Kanzler Stocker stürzt historisch ab, FPÖ im Rausch der Rekorde

Kanzler Stocker stürzt historisch ab, FPÖ im Rausch der Rekorde

Während die FPÖ unter Herbert Kickl von einem Umfragehoch zum nächsten eilt, versinkt die Kanzlerpartei ÖVP in einem tiefen Tal der Zahlen. Für Bundeskanzler Christian Stocker persönlich wird die Luft immer dünner – seine Zustimmungswerte sind im freien Fall.

Kanzlerpartei im freien Fall

Die neuesten Zahlen des Linzer Market-Instituts, die im STANDARD veröffentlicht wurden, zeichnen ein düsteres Bild für die Volkspartei. In der Hochrechnung kommt die ÖVP nur noch auf dramatisch schwache 19 Prozent. Wie der STANDARD berichtet, ist die FPÖ mit 37 Prozent beinahe doppelt so stark. Das bedeutet einen gewaltigen Absturz für die Partei, die mit Christian Stocker den Kanzler stellt.

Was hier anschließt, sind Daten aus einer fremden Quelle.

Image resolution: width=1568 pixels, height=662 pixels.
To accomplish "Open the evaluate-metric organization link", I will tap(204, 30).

Noch alarmierender sind die persönlichen Werte des Regierungschefs. In der theoretischen Kanzlerfrage fällt Stocker auf gerade einmal zehn Prozentpunkte zurück. Ein historisch schlechter Wert, der die Alarmglocken im Kanzleramt schrillen lassen dürfte.

FPÖ bricht alle Rekorde

Während die Regierungsparteien mit schwindendem Vertrauen kämpfen, scheint die FPÖ unaufhaltsam. Das Portal oe24.at spricht von einem „Raketenstart“ der Blauen. Laut einer Umfrage der Lazarsfeld-Gesellschaft für oe24.at liegt die FPÖ mit 38 Prozent nun sage und schreibe 20 Prozentpunkte vor der ÖVP und der SPÖ, die beide bei nur 18 Prozent landen. Damit ist die Partei von Herbert Kickl stärker als die beiden großen Regierungsparteien zusammen.

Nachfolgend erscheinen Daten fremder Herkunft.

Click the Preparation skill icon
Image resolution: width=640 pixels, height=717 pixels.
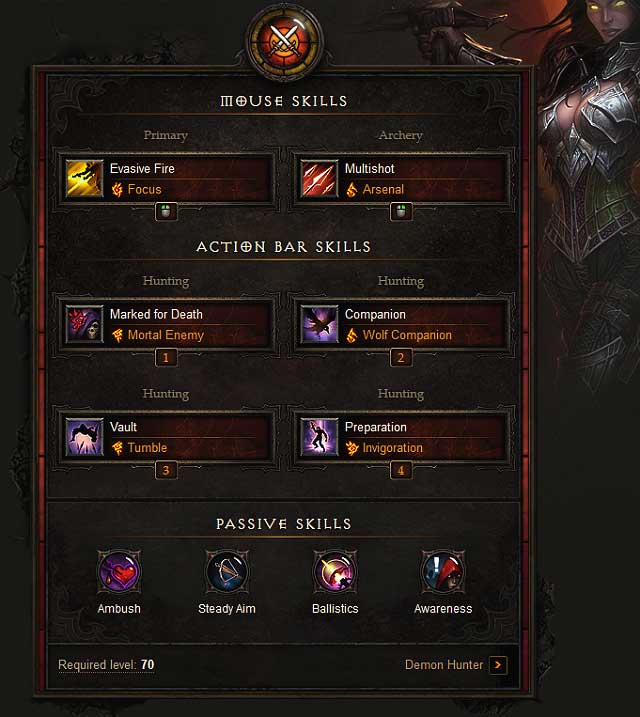(x=319, y=437)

Interessanterweise wird die FPÖ für ihre harte Oppositionsrolle nicht bestraft, sondern belohnt. Obwohl Herbert Kickl die Chance auf das Kanzleramt nach der letzten Wahl verspielte, profitiert seine Partei von der Unzufriedenheit mit der Regierung. Der Sparkurs der Ampelkoalition, die Teuerung und die schwächelnde Wirtschaft treiben die Wähler offenbar in Scharen zur Opposition.

Vertrauenskrise in die Politik

Das Desaster für die ÖVP ist Teil eines größeren Problems. Eine Umfrage von market.at im Auftrag des STANDARD zeigt ein generell schwindendes Vertrauen in die Regierung und das politische System. Die schlechten Werte für Kanzler Stocker sind somit auch ein Symptom einer tiefen Vertrauenskrise in der Bevölkerung. Nach einem kurzen Sommerhoch für die ÖVP sorgte die Bonzen-Affäre in der Wirtschaftskammer, die zum Rücktritt von Harald Mahrer führte, für einen erneuten Absturz auf die aktuellen Tiefstwerte. Für Kanzler Stocker und seine Partei scheint der Weg aus diesem Umfragetief steinig und weit.